Outlaw photographer shares unseen treasures in new book

VANCOUVER (NEWS 1130) – He started out by sneaking camera gear into a Ramones concert in 1981. Six years later, Julian David Stone had put together an incredible photo archive of some of the biggest stars of the 1980s. Now, he is sharing his story in the new book, No Cameras Allowed: My Career as an Outlaw Rock and Roll Photographer.

What made him an outlaw photographer? Stone says smuggling equipment into venues may have had something to do with it!

“So, you know, this is the 1980s, so I had these big, sort of, you know, silly 80s tube socks on, so I hid my equipment down there,” he explains. It didn’t take long until Stone went into full Inspector Gadget mode. “I got this Navy peacoat that hung down almost to my ankles and modified so that I could hide the equipment down around the hems.”

Stone admits the book came together purely by chance. “A couple of years ago, Prince and David Bowie passed away, and I posted pictures on Facebook and I started getting inundated with questions from people like, ‘Why do you have these pictures, what’s the story behind it?'”

Those same people suggested he may want to collect all his pictures, and the stories behind them, in a coffee table book. “Some of the people knew me back then and they sort of reminded me of some of the stories I had told them at the time,” he recalls. “I really realized that there was something there.”

The result is a mammoth tome with pictures of more than 40 of music’s biggest names. “I had this archive of 10,000 images of the biggest stars of the 1980s that I had just been carrying around for 30 years, not really thinking about it. It was just sort of a really fun chapter of my past.”

How old were you when you started out?

“Oh God, I started when I was 17, 18 years old. I was just a kid. Like a lot of teenagers, I dreamed of being a rock star. That lasted about five seconds after I actually picked up a guitar and realized I had no musical talent. But I loved photography and so I thought, ‘Oh! I’ll combine these two great passions together’ and I figured, I’ll just start photographing concerts. I went down to see The Ramones at a local club. I walked up to the entrance with this camera bag over my shoulder and a guard just laughed at me and pointed up at a sign that said ‘No Cameras Allowed’ and sent me away. I was going to dump the equipment in my car and go back and enjoy the show and I just suddenly thought, ‘You know, there’s gotta be a way around this.’ So, I snuck a couple of items into the show, photographed The Ramones and that began this six, seven year journey where I was just obsessed and wanted to photgraph anything I could.”
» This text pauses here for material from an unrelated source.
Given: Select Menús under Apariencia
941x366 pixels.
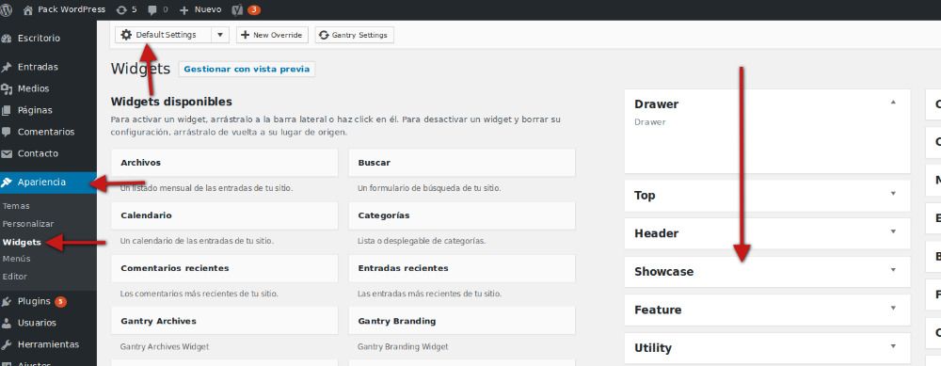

Who were your favourite acts to photograph?

“I shot Prince at the height of his career. This was the ‘Purple Rain’ phase, where he had the Number One album, he had the Number One movie, and this was sort of the closest to Beatlemania that I ever experienced. I had just started college at this point and I can remember vividly walking through my dorm and hearing that album coming out of every room. He was just everywhere. When he came to town, I was like, ‘I’m going to photograph Prince’ and I got some of my favourite pictures from this show and there’s a bunch of them in the book and includes my all-time favourite photo that I ever took, which, again, is in the book and it’s a picture of Prince in just the classic rock star pose with the guitar and he’s got his hand up, ready to make a big strum on the guitar. But since it’s Prince, of course, there’s a big pink flowing boa that’s part of the image.”

Do you have a least favourite artist?

“There was a band in the `80s called Chequered Past and it was made up of members of other bands that had either left or been discarded. There were guys from Blondie, there was a Sex Pistol, a couple of other people and I went to see them and it was certainly the band that I felt seemed the least happy to be playing rock n’ roll. There weren’t a lot of people in the crowd and at the end of it they sort of encouraged everybody in the club to get up on the stage with them as they played their final number, so you had them performing their final number where they were basically performing in front of nobody because most of the crowd had ended up on the stage with them. It was that small of a turnout. So that one definitely stands out.”

No Cameras Allowed is published by For The Duration Press.